In this story, Cologne receives some visitors from China at the Cat Cafe; they are three extremely strong men with traits like animals. Early on in the story, Mousse, Ryoga and Ranma have a run-in with one of them. When Ranma has a fight with the leader, he is splashed with cold water and turns into girl-type Ranma. The leader of the three men has a pail with water in it and a ladle; he uses the ladle to get water out of the pail, and he throws the water on Ranma.
Later, when Ranma tries to go into a hot bath to turn back into a male, it’s discovered that he is unable to. Cologne explains that Ranma was splashed with water from the Pail of Preservation, which has water that freezes the appearance. The only way to reverse it is to find the Water Pot of Liberation and be splashed by the boiling water that comes from it.
Mousse and Ryoga overhear everything, and volunteer to help Ranma find the Water Pot of Liberation. Unfortunately, they really aren’t interested in helping Ranma; they’re more interested in getting a hold of the Pail of Preservation, so they can splash the water onto themselves while in human form in an attempt to counteract their respective Jusenkyo curses. The story follows Ranma, Mousse and Ryoga as they must face the three strong men while on their quest to find the Water Pot of Liberation.
Takahashi introduces some interesting ideas into this storyline, especially in regards to the Spring of Drowned Girl at the Jusenkyo hot springs. Outside of those ideas, though, nothing truly “new” is brought to the table to help advance any of the characters or their relationships with each other.

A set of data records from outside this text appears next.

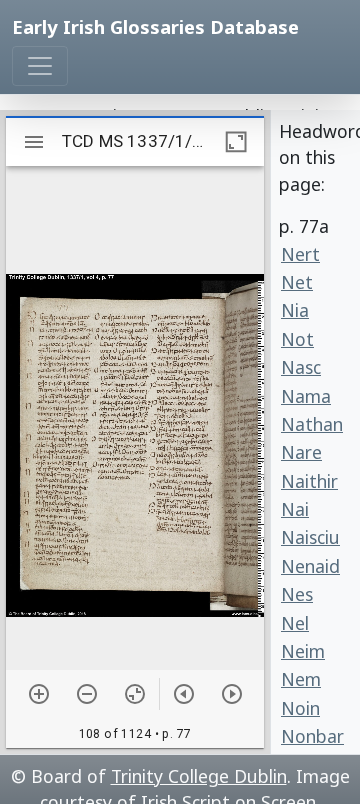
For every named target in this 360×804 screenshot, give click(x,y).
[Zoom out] (87, 694)
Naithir (309, 481)
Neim (303, 651)
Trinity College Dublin (199, 776)
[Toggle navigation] (40, 66)
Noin (300, 708)
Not (297, 339)
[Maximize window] (236, 142)
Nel (295, 623)
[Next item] (232, 694)
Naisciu (310, 537)
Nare (301, 452)
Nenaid (310, 566)
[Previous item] (184, 694)
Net (297, 282)
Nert (300, 254)
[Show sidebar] (34, 142)
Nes (297, 594)
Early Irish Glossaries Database (155, 26)
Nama (306, 396)
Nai (295, 509)
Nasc (301, 367)
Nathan (312, 424)
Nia (295, 310)
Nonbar (312, 736)
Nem (301, 679)
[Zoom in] (39, 694)
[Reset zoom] (135, 694)
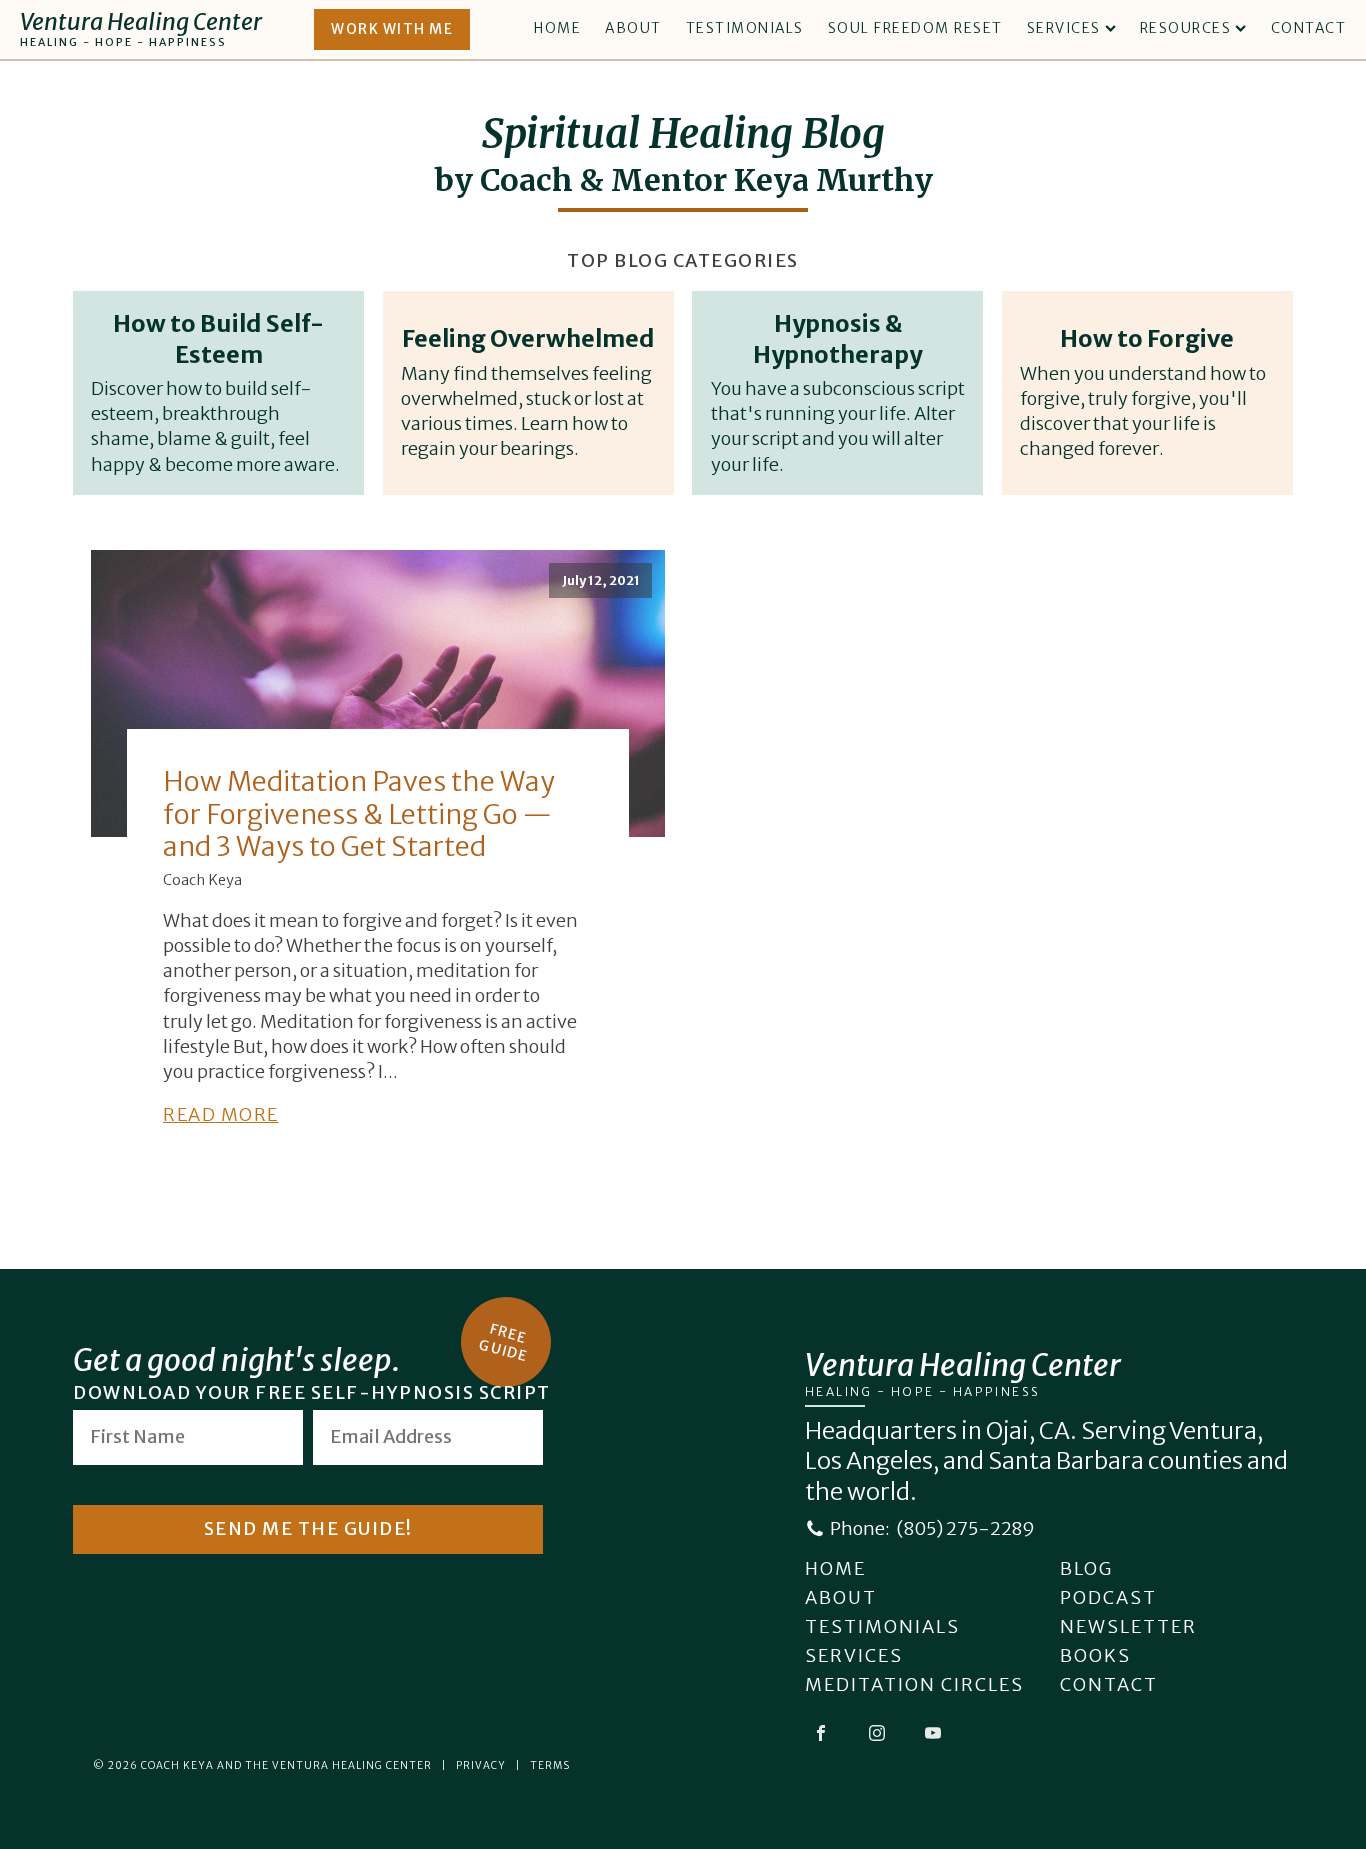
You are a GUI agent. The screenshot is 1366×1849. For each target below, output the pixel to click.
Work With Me (392, 29)
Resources (1186, 28)
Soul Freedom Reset (915, 28)
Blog (1086, 1568)
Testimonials (745, 28)
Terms (550, 1765)
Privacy (481, 1765)
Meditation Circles (914, 1684)
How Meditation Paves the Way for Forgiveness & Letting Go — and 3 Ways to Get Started (359, 813)
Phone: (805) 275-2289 (932, 1528)
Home (557, 28)
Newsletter (1128, 1626)
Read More (221, 1114)
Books (1095, 1655)
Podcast (1108, 1597)
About (633, 28)
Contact (1309, 28)
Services (1064, 28)
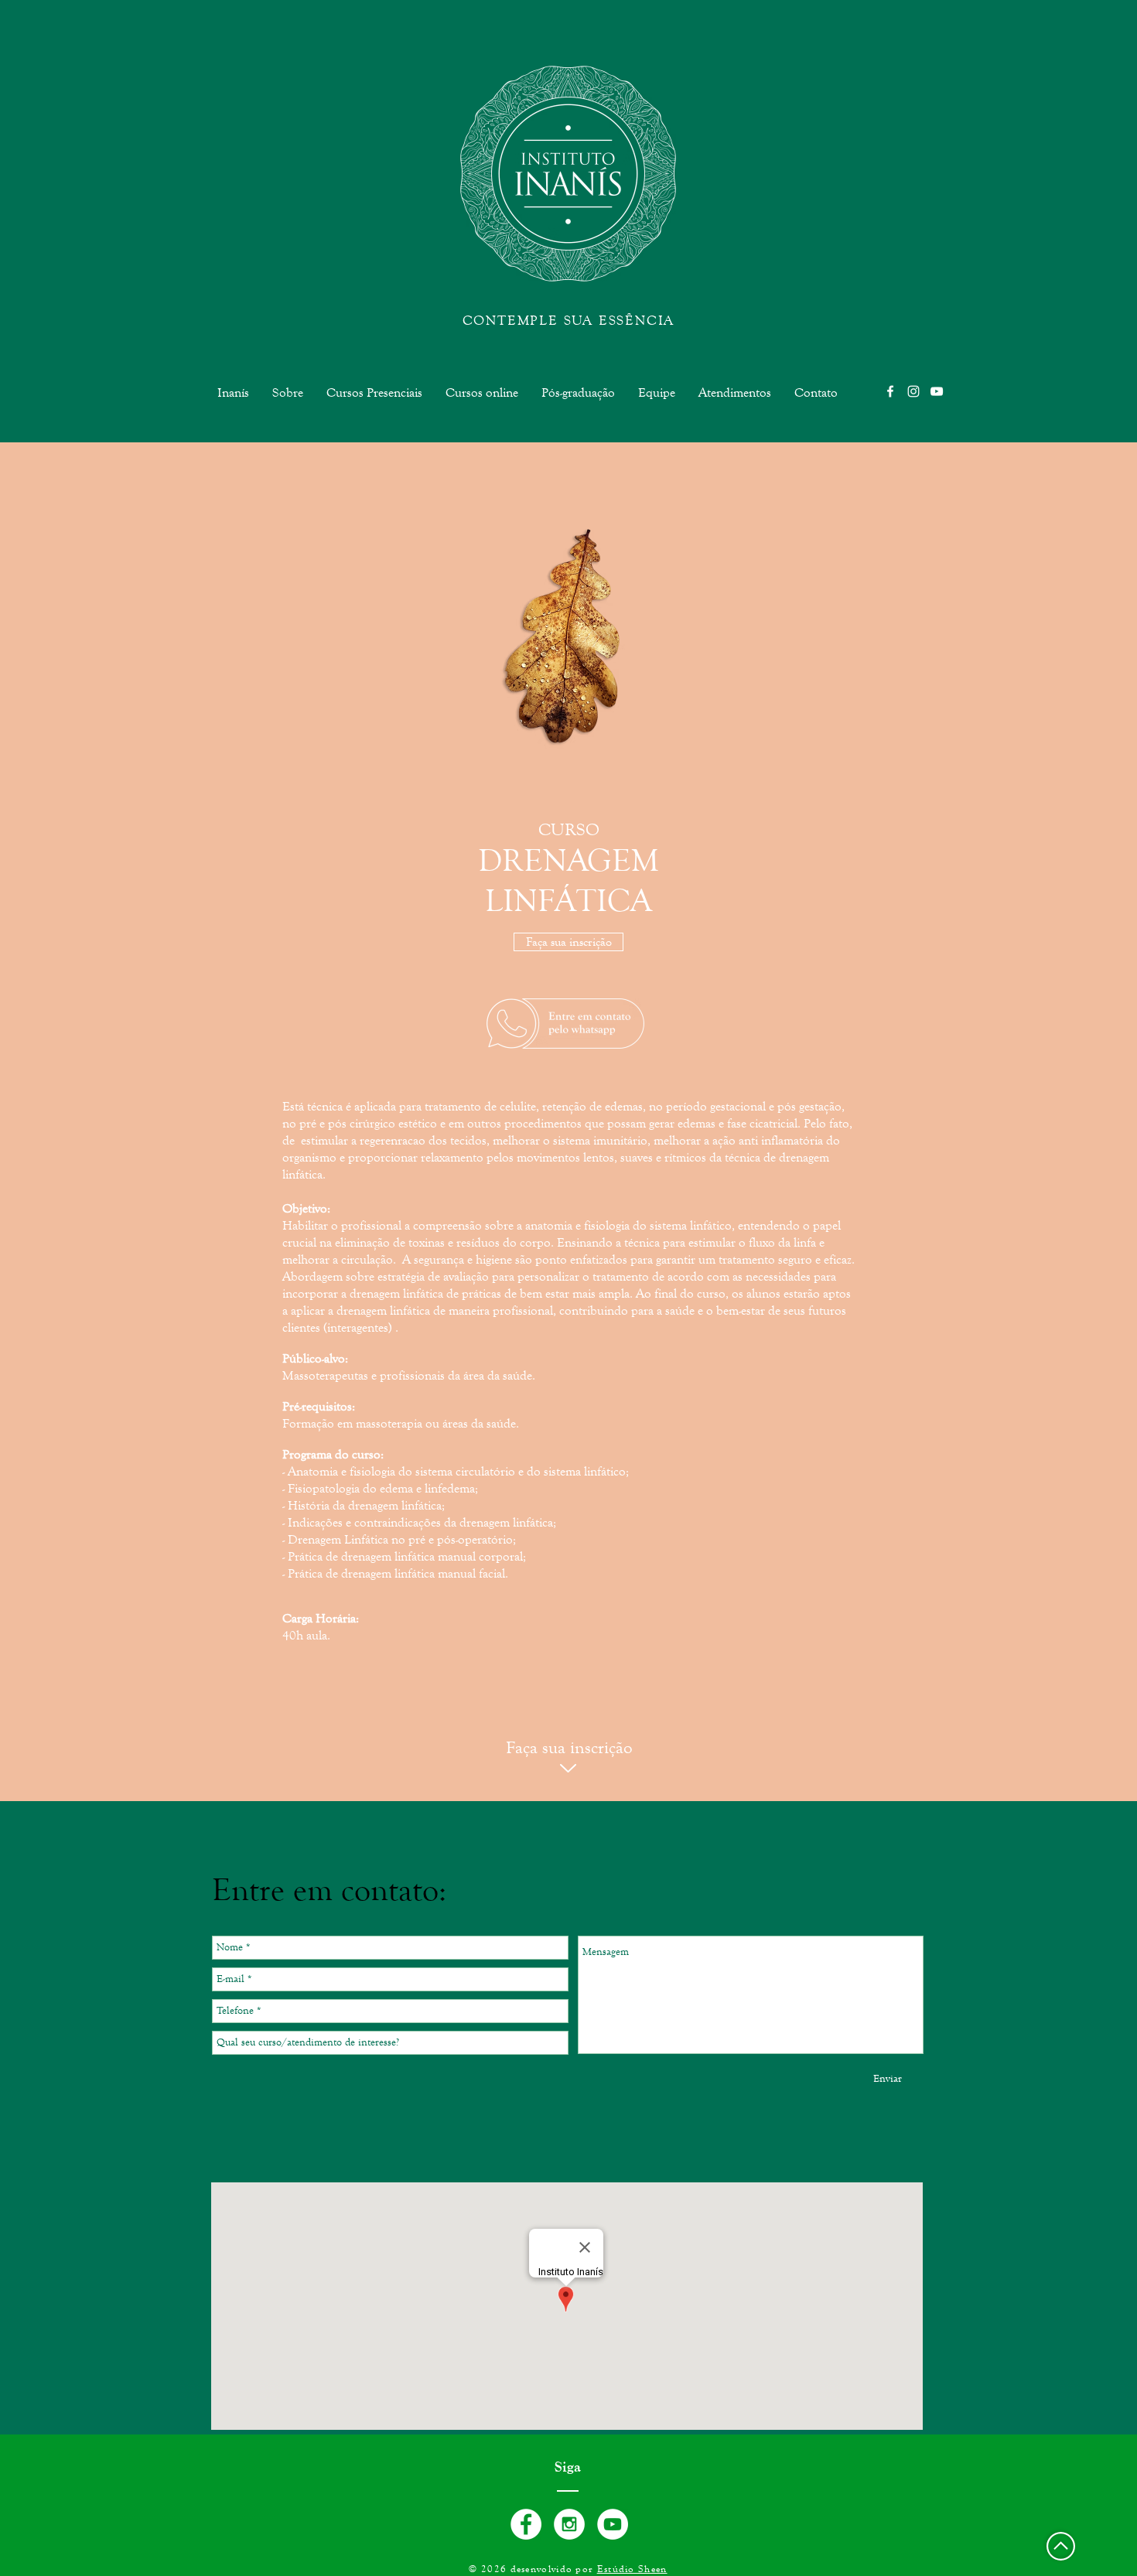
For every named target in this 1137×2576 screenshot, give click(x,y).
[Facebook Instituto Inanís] (890, 391)
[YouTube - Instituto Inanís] (612, 2524)
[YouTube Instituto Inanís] (936, 391)
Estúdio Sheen (632, 2569)
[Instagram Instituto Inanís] (913, 391)
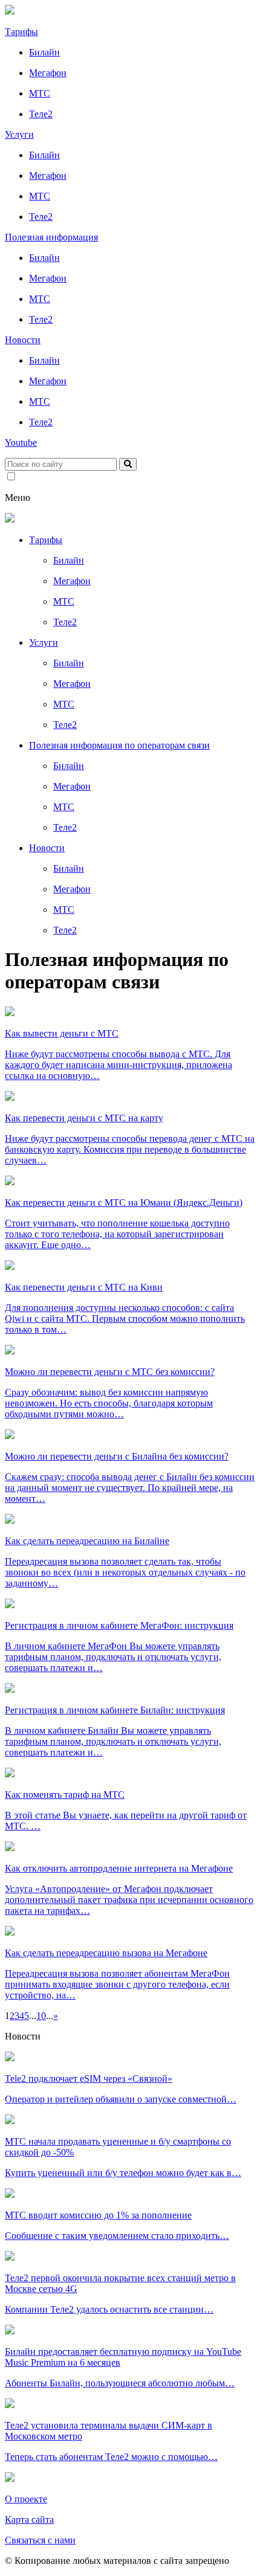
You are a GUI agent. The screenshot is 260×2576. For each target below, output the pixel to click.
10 (41, 2016)
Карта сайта (29, 2519)
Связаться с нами (40, 2540)
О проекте (26, 2499)
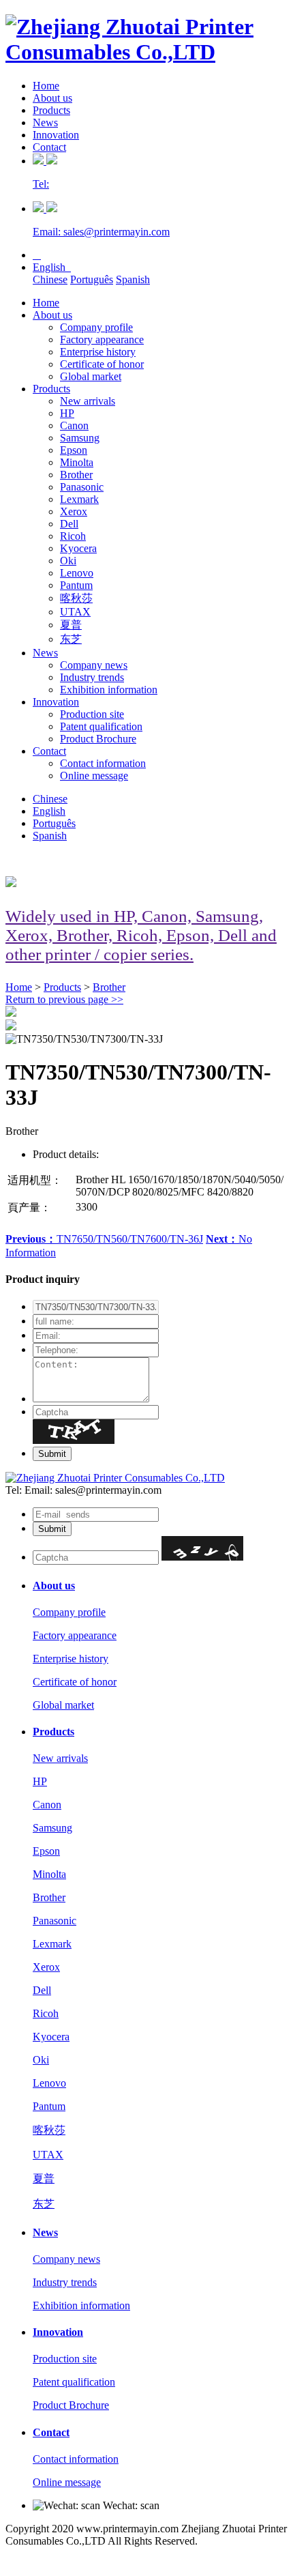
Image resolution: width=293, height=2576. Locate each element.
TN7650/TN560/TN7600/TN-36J (104, 1239)
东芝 (71, 639)
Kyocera (78, 548)
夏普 (71, 625)
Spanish (133, 279)
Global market (90, 376)
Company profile (96, 327)
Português (91, 279)
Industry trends (92, 677)
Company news (93, 665)
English (52, 267)
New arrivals (87, 401)
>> (64, 999)
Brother (76, 474)
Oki (68, 560)
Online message (94, 775)
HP (67, 413)
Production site (92, 714)
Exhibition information (108, 689)
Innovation (56, 135)
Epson (73, 450)
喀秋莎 (76, 598)
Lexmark (79, 499)
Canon (74, 425)
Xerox (73, 511)
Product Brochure (98, 738)
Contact (49, 147)
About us (52, 98)
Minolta (76, 462)
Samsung (79, 438)
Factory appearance (102, 339)
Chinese (50, 279)
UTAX (75, 612)
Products (51, 110)
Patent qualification (101, 726)
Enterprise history (98, 352)
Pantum (76, 585)
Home (46, 85)
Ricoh (73, 536)
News (45, 122)
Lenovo (76, 573)
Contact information (103, 763)
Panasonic (82, 487)
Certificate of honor (102, 364)
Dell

As I read this volume, I noticed that the design for one of the new characters introduced in this story almost makes him look like an early prototype for the title character of Takahashi’s Inuyasha manga series. Not only does he have a similar facial structure, he also has the pointed ears!
If you’re a fan of Ranma 1/2, you’ll probably be able to enjoy the story that’s presented in this volume.